Di Monia Bracciali
Follow @moniar81
Undici sordomuti che cercavano di dialogare in campo. Questa è stata la Lazio che ha giocato domenica scorsa contro il Palermo. Il gioco corale dell'anno precedente con cui la squadra di Pioli aveva centrato la Champions, è stato soppiantato da azioni individuali mal riuscite e dall'esito fallimentare, una non comunicazione che anche quando si realizzava, non veniva compresa. Un punto acciuffato che sa di "brodino", che non risolve la crisi, semmai palesa quel giocare in solitaria, con i reparti scollegati tra loro, esattamente come la testa di chi va in campo. Soluzioni pronte non ci sono: non servirà mandare via Pioli, perchè seppur non si veda più la mano del tecnico, in presa forte anche sullo spogliatoio, non è l'allenatore il problema.
Undici anni di gestione Lotito rendono evidenti come la squadra sia di fronte all'ennesimo ciclo non vincente, che sbatte su un vicolo cieco a causa del low profile imposto dall'alto e di un salto di qualità che la dirigenza non ha mai voluto fare nei momenti topici. Il diventare "grandi" non rientra nella programmazione, spesso approssimativa. E così, quando l'amaro di una stagione deludente abbraccia la consapevolezza che sarebbe bastato "poco" per la crescita dei risultati, di solito il ciclo biancoceleste si chiude.
É ciò che sta accadendo anche adesso. La Lazio che in una stagione conquista una finale di Coppa Italia e quindi anche di Supercoppa e un preliminare di Champions, vede frantumarsi tutti e tre gli obiettivi, prendere imbarcate in campionato a Verona col Chievo (4-0) oppure contro il Napoli (5-0).
Un disco già sentito e quindi rotto.
Nel 2009 la Lazio di Delio Rossi arriva decima in A ma conquista la Coppa Italia.
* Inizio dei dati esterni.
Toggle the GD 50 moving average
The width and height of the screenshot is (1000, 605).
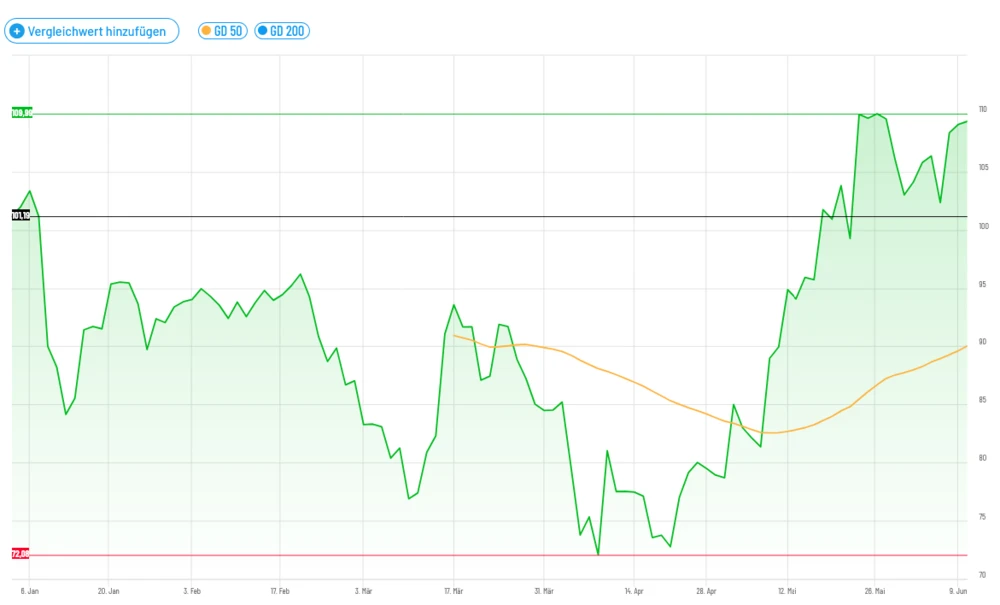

Passato il manico a Ballardini, arriva anche la Supercoppa contro l'Inter. Il campionato, eccezion fatta per le prime due giornate, è un disastro. A febbraio Reja sostituisce l'attuale mister del Palermo e chiude 12esima la stagione, con tutto il rimpianto di non aver capito come gestire e migliorare il potenziale dell'anno precedente. La stessa cosa si ripete al secondo anno di Petkovic. La vittoria nel derby di Coppa del 2013 pare il preludio-illusione di una nuova stagione da giocarsi in modo ancora più competitivo. Finirà invece a stracci col Ct della Svizzera e con Reja a prenderne il posto per far dare un epilogo dignitoso al campionato.
A caldo le colpe ricadono sull'allenatore, poi sui giocatori che paiono aver assorbito a livello di mentalità quel limite societario oltre il quale non è possibile crescere. Una sorta di consapevolezza dovuta a mesi di mercato nei quali non sono state fatte scelte ponderate in ogni reparto, non si è tolta la sensazione che i traguardi raggiunti la stagione precedente non siano stati frutto di una felice casualità. La squadra rimane una tela di schizzi, mai un dipinto. Lotito posa ogni volta la vernice e la speranza della piazza è che il risultato valga comunque un quadro di Pollock.
Ogni salto di qualità mancato è un vuoto di colori nonchè di motivazioni, quelle che Candreva, nel post gara di domenica, ha tirato fuori assieme al "tutto che manca". Davanti all'ennesima stagione di frustrazione per mancato "upgrade", i primi ad essere crocifissi sono gli stimoli, nonchè le teste dei giocatori.
Se questo è il ciclo da imparare a memoria, se la linea della società non cambia, l'unica soluzione è quella più impopolare: la cessione annuale dei pezzi da 90 ma anche di quelli da 50. Come una provinciale? Sì, perchè è questo il segno distintivo del percorso di Lotito. Per i tesserati la Lazio non è più un punto di arrivo ma una vetrina dove fare altro e andare a cercare sistemazione altrove. Cedendo ogni volta i Biglia, i Candreva e i Parolo, rimpiazzandoli per lo più con "scommesse", la compagine biancoceleste non diventerà mai grande ma per lo meno le motivazioni dei nuovi non faranno sanguinare gli occhi con partite dove ognuno gioca per conto suo, senza vedere l'utilità di non mettere in cattedra solo se stesso. E a Verona, magari, potrebbe diventare più difficile prendere quattro reti dal Chievo.